Advertising has us chasing cars and clothes, working jobs we hate so we can buy shit we don’t need, to impress people we don’t like.
— Tyler Durden (Fight Club)
A couple of weeks ago I ran a workshop on retirement investing for some other co-op folks. I’ve run this workshop before, but lately I’ve been thinking about it differently. Turns out calling it “retirement” investing can be a turn-off when you’re talking to a bunch of mission driven people who are working on things they love, and think they’ll never want to “retire.” The word can have a connotation of hedonism or idleness. The permanent worthless vacation. Or just sitting around waiting to die. “Early retirement” serves no purpose when the work you do is done primarily because you believe in it. There’s also a sense with “retirement investing” that you can’t touch the money until you’re old. Which is a long-ass time if you’re in your early twenties.
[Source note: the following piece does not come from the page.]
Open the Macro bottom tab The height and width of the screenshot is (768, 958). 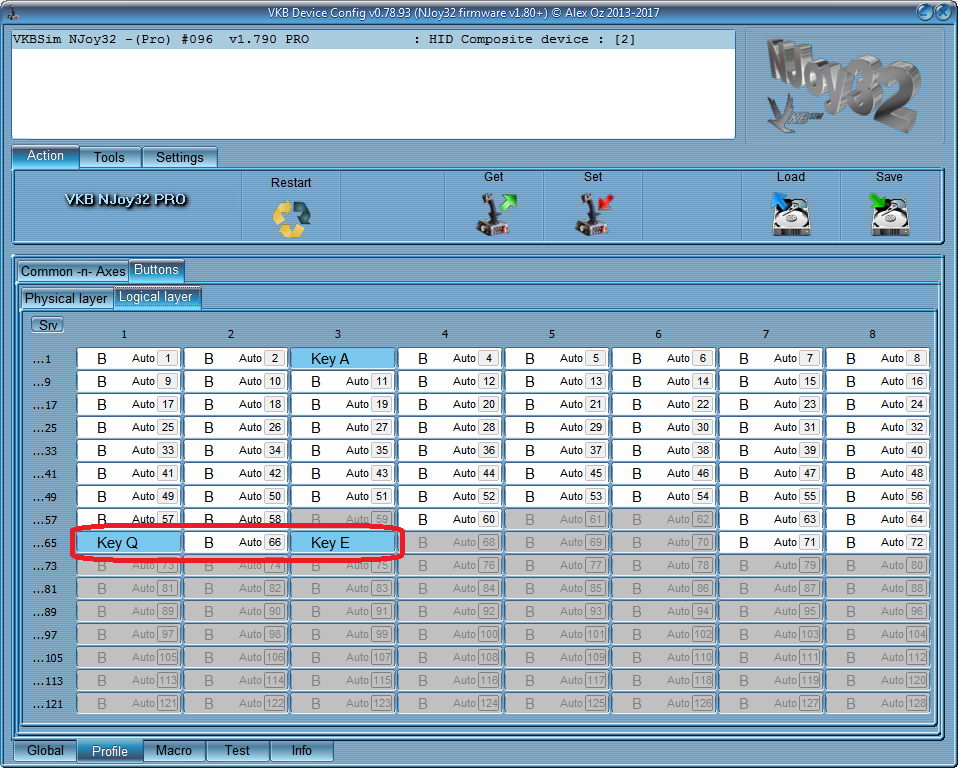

So I’ve started thinking about it as “autonomy investing” instead — becoming financially autonomous quickly, so that you can do the work you’re compelled to do. Without having to worry about whether your political activism will put your job at risk. Without caring if your mission is compatible with the Nonprofit Industrial Complex and their funding metrics. Without having to work a soul-sucking day job that leaves you too fried to spend your evenings and weekends on civic engagement and organizing. Or alternatively… without having to beg investors to pay your living expenses while you work on the early stages of your startup idea.
This is, essentially, the project of buying yourself out of corporate servitude.